# [SHORT PROBLEM]
Show every line of the data below that contains the word "arrow", treating uppercase and lowercase as different.

# [ROWS]
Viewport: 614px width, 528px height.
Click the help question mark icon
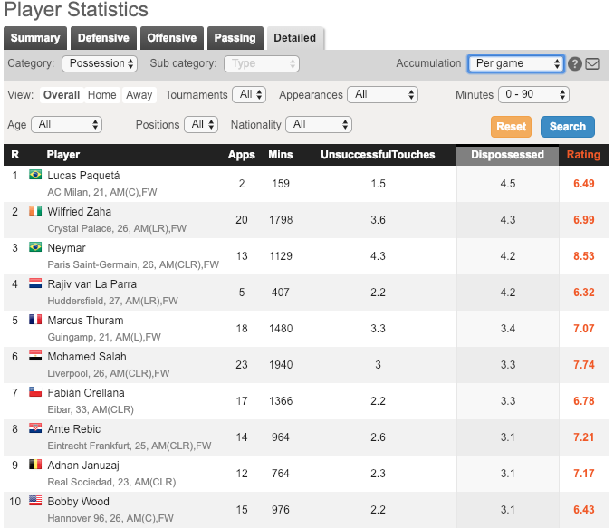click(x=574, y=64)
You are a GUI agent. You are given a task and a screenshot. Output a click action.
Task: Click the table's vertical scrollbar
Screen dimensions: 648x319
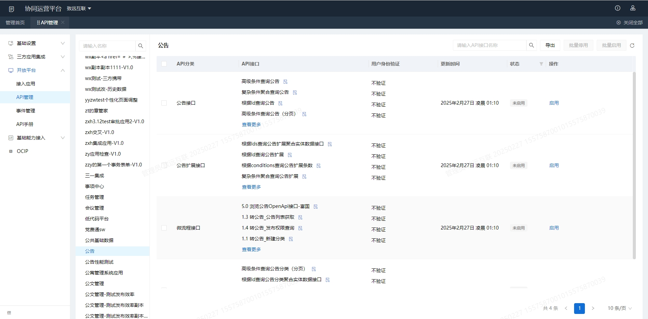(x=634, y=165)
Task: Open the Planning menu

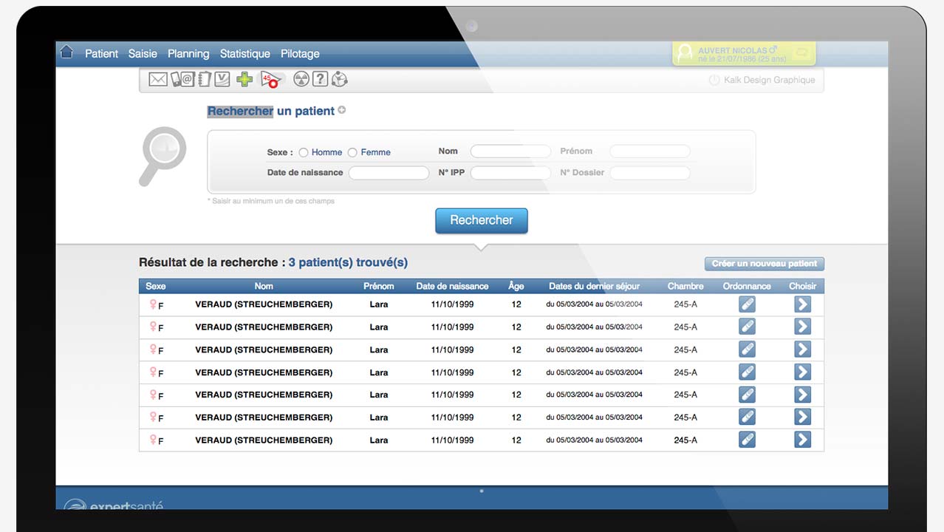Action: [x=188, y=54]
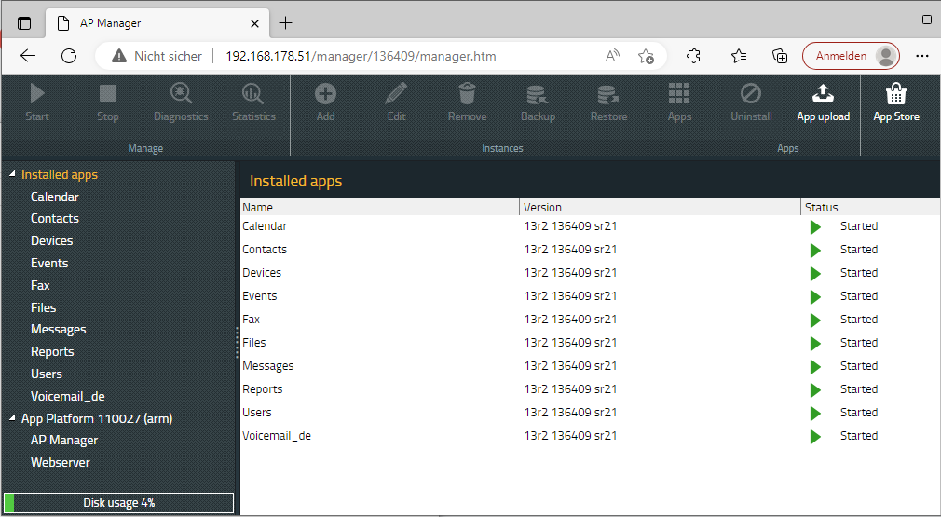The width and height of the screenshot is (941, 517).
Task: Click the green status arrow for Calendar
Action: point(815,226)
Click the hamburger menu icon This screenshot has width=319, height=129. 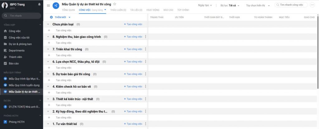point(48,6)
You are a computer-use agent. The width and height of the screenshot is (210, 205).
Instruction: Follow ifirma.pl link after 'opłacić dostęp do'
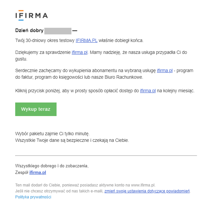(147, 91)
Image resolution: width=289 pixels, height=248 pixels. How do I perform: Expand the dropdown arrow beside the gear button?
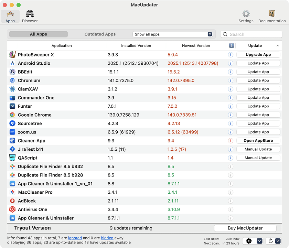tap(260, 241)
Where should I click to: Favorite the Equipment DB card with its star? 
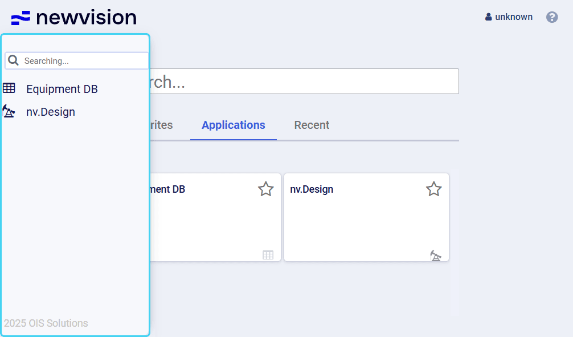(x=266, y=189)
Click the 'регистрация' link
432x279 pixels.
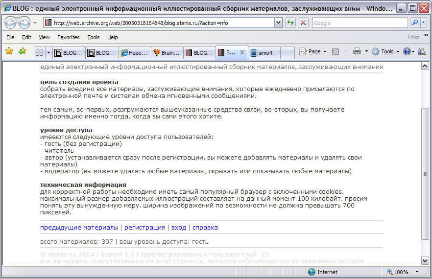point(144,228)
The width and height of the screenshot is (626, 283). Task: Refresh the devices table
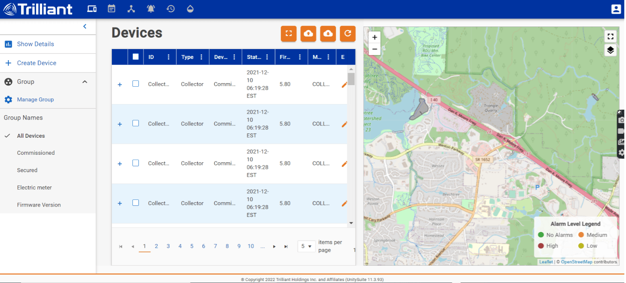[347, 34]
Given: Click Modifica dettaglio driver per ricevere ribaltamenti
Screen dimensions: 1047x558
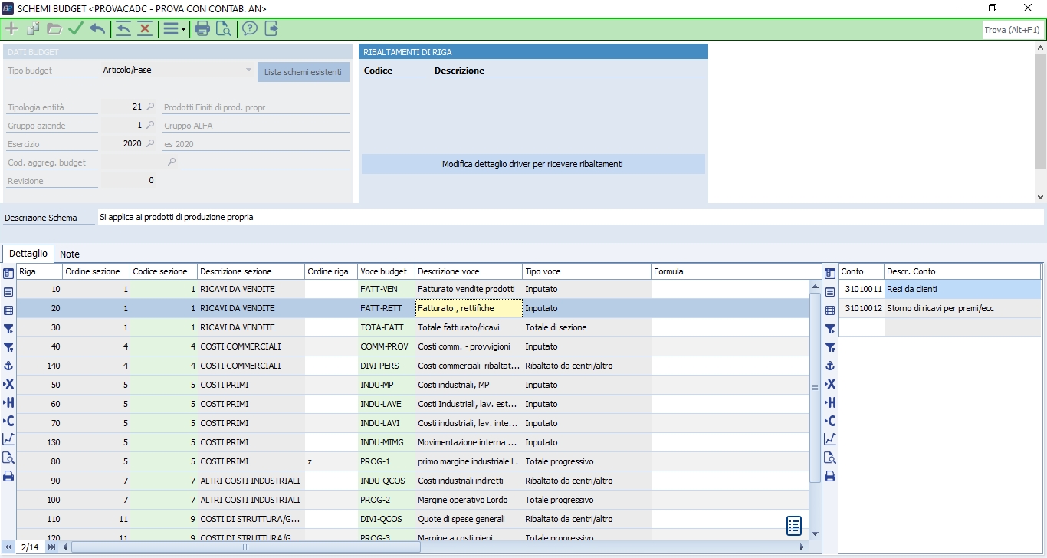Looking at the screenshot, I should tap(533, 164).
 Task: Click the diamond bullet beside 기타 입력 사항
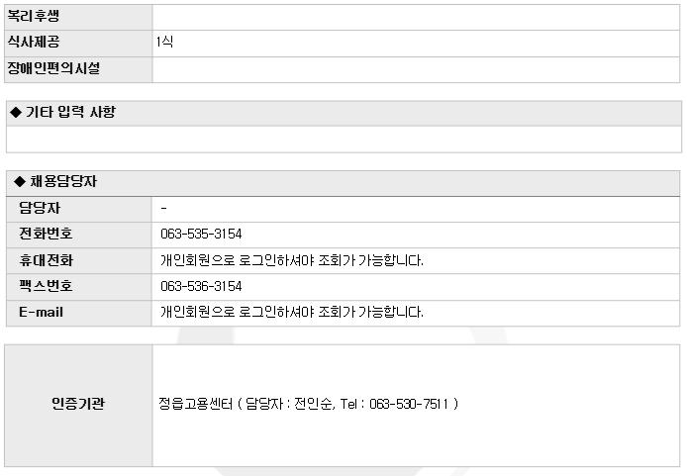(16, 113)

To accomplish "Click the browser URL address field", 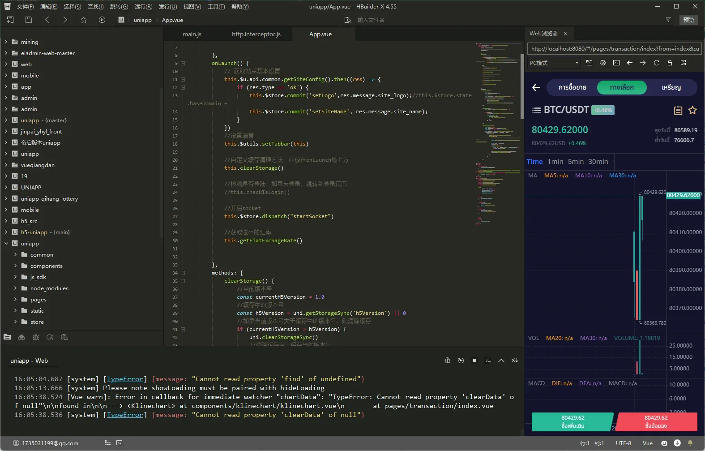I will (x=614, y=48).
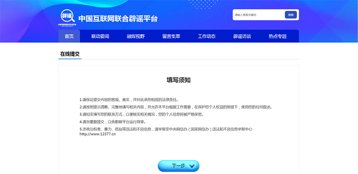Click notice item 1 about legal responsibility

pyautogui.click(x=129, y=100)
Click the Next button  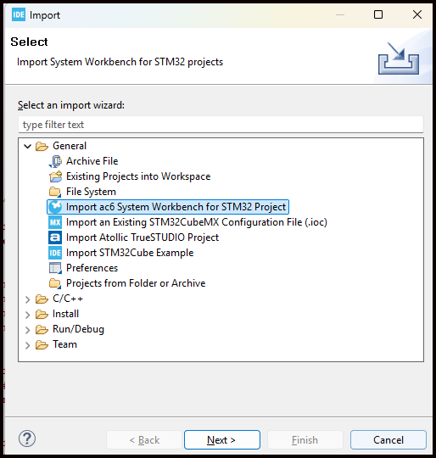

# [RESULT]
Task: Click the green status arrow for Calendar
Image resolution: width=289 pixels, height=248 pixels. How do I perform: Expand the dropdown arrow beside the gear button?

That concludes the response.